Das sieht dann so aus:

Vereinfachung der Eingabe

Um das alles nun nicht bei jeder Bibelstellen neu eintippen zu müssen gibt es ein feines Plugin: AddQuicktag. Damit kann man sogenannte Quicktags definieren, über die man in der HTML-Ansicht schnell bestimmte Befehle einfügen kann (die Quicktags erscheinen über dem Eingabefeld; zum einfügen des vordefinierten Codes werden sie einfach geklickt). So kann man das Grundgerüst des Aufrufs über ein Quicktag eingeben und muss dann jeweils nur noch die Bibelstelle ergänzen.

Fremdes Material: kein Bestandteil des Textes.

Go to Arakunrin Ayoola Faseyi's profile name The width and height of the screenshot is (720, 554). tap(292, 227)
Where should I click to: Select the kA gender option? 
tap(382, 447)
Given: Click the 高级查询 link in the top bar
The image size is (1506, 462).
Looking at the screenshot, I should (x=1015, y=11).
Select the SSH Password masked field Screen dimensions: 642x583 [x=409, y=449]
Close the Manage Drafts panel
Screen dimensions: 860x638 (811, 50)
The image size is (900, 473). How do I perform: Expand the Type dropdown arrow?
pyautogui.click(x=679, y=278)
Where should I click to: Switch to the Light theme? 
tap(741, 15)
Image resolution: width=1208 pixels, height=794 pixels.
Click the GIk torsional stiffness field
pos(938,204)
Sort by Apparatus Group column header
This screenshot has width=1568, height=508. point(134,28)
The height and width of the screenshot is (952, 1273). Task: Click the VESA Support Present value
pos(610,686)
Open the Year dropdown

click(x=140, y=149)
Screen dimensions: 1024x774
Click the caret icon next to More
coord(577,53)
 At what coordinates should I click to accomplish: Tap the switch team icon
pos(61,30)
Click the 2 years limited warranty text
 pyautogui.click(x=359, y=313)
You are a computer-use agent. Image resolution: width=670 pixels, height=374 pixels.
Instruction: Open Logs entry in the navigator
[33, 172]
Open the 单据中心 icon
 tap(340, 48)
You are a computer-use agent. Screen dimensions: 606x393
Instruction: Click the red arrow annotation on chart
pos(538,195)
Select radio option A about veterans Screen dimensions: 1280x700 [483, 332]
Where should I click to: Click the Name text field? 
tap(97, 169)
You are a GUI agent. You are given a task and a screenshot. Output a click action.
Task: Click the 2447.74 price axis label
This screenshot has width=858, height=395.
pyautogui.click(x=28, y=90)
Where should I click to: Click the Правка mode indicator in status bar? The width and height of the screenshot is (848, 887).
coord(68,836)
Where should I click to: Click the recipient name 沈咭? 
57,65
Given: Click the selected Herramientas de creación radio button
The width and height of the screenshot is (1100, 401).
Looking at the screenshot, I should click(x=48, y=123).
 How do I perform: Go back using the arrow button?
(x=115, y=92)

Twitter/Identi.ca Button einfügen

Wordpress-Plugin sociable
Wordpress-Plugin sociable

Um bei WordPress-Artikel jeweils ein Link zu Social Bookmark Diensten ein zu fügen gibt es ein komfortables Plugin: Sociable. Diese Plugin fügt am Ende von jedem Blogpost Links zu verschiedenen Diensten hinzu (also z.B. zu twitter, identi.ca, del.icio.us, yigg, … und vielen anderen – insgesamt über 100). Im Admin-Bereich können die Dienste ausgewählt werden und auch eingstellt werden, wo die Links überall erscheinen.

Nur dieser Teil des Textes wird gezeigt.